Heute werden die Rallyeautos in Mersin auf die Fähre verladen und es ist Crewchange im Team79. Ich, Christoph steige planmäßig in Mersin aus und unser siebtes Teammitglied Carsten dafür ein. Des einen Freud des anderen Leid. Ein paar Stunden stehen wir noch vor dem Hafen, dann fahre ich mit dem Bus Richtung Adana Airport. Meine letzte Etappe ist mal wieder von der Freundlichkeit der Türken geprägt. Mit dem schweren Seesack bin ich nur bis zur Bushaltestelle um die Ecke gekommen, dort in den nächstbesten Mini-Bus Richtung Osten eingestiegen. "Adana havalimanı" - Adana Flughafen, soweit reichen meine neu erworbenen Türkisch-Kenntnisse. Unterwegs nach Adana werde ich dreimal umgestiegen, im wahrsten Sinne des Wortes. Die Busfahrer sorgen untereinander dafür, dass ich von einem in den richtigen nächsten Bus umsteige. So geht Service auf türkisch! Am Busbahnhof Adana handeln dann die neben mir sitzenden türkische Fahrgäste mit dem Busfahrer aus, dass der mich noch bis direkt zum Terminal fährt. Mir bleibt die Spucke weg.

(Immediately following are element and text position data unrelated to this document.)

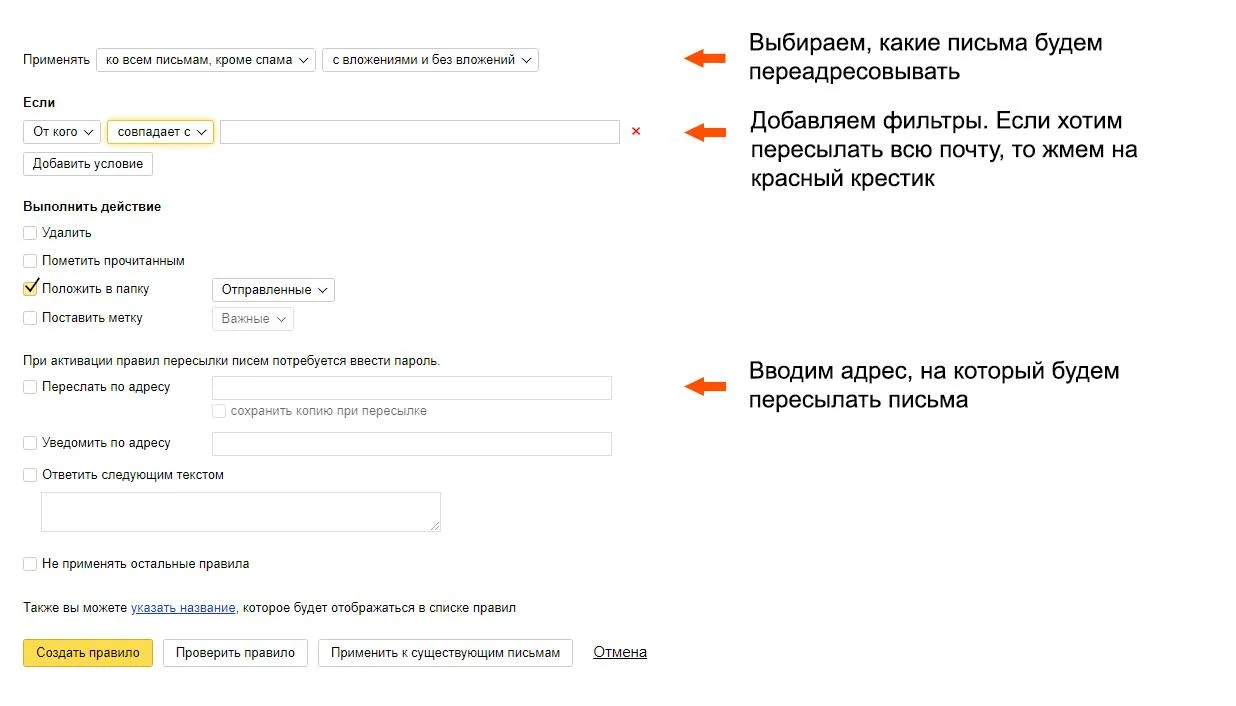Open the 'совпадает с' match type dropdown
Image resolution: width=1236 pixels, height=706 pixels.
point(160,132)
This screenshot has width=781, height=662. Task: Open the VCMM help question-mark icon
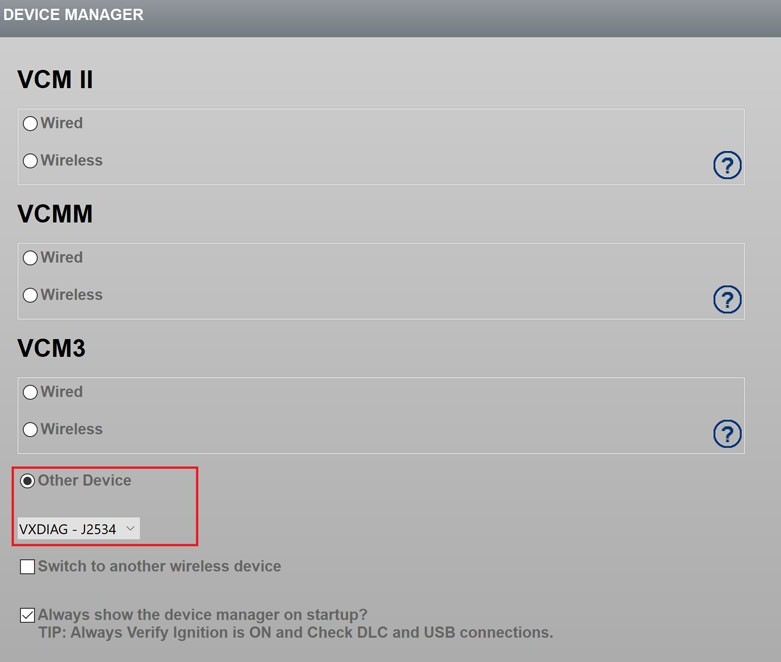click(x=727, y=299)
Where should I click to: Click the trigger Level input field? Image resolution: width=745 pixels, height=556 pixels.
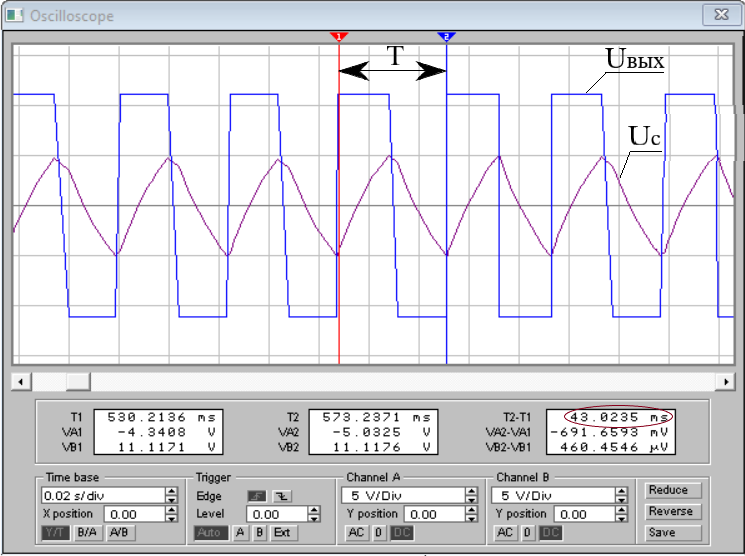[x=270, y=514]
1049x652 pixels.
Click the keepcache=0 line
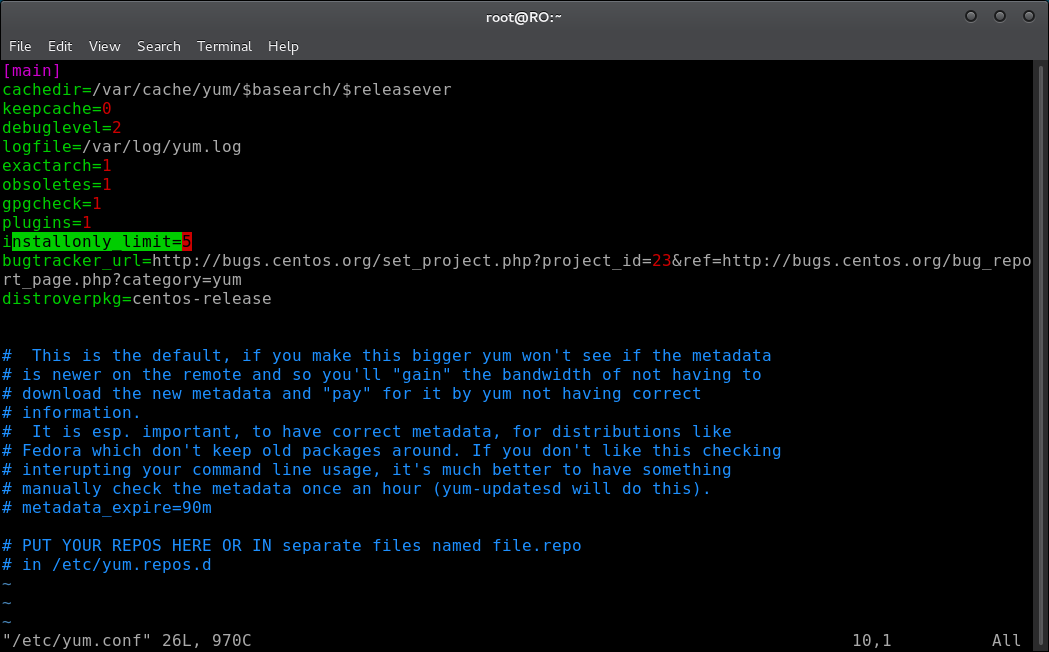point(57,108)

Im Terminal wird mir so langsam klar, dass meine Reise hier leider zu Ende ist. Tschüß Türkei, tschüß Rallye - ich komme bestimmt wieder...

Meine Kolleginnen und Kollegen vom Team 79 lungern unterdessen noch immer vor dem Hafen rum. Noch immer ist unklar, wann genau die Fähre fährt, wo im Hafen sie überhaupt liegt und wann die Autos verladen werden sollen. Es wird eine lange Nacht, alle werden wenig schlafen. Die ursprüngliche Ankündigung des OK war "20:00 Uhr am Hafen, 22.00 Uhr verladen". Aber vor Mitternacht tut sich gar nichts. Holger, Doris, Ralf und Anja versuchen auf den Autositzen schlafend auf die Fähre zu warten. Carsten und Cord campieren neben dem Autos auf den Anlegekai im Freien. Um 5.30 muss plötzlich alles ganz schnell gehen, ruck zuck Klamotten zusammengepackt und die Autos ab auf die Fähre. Nachdem schon in der letzten Nacht in Dalyan an Schlaf kaum zu denken war, nun also eine zweite, noch härtere Nacht.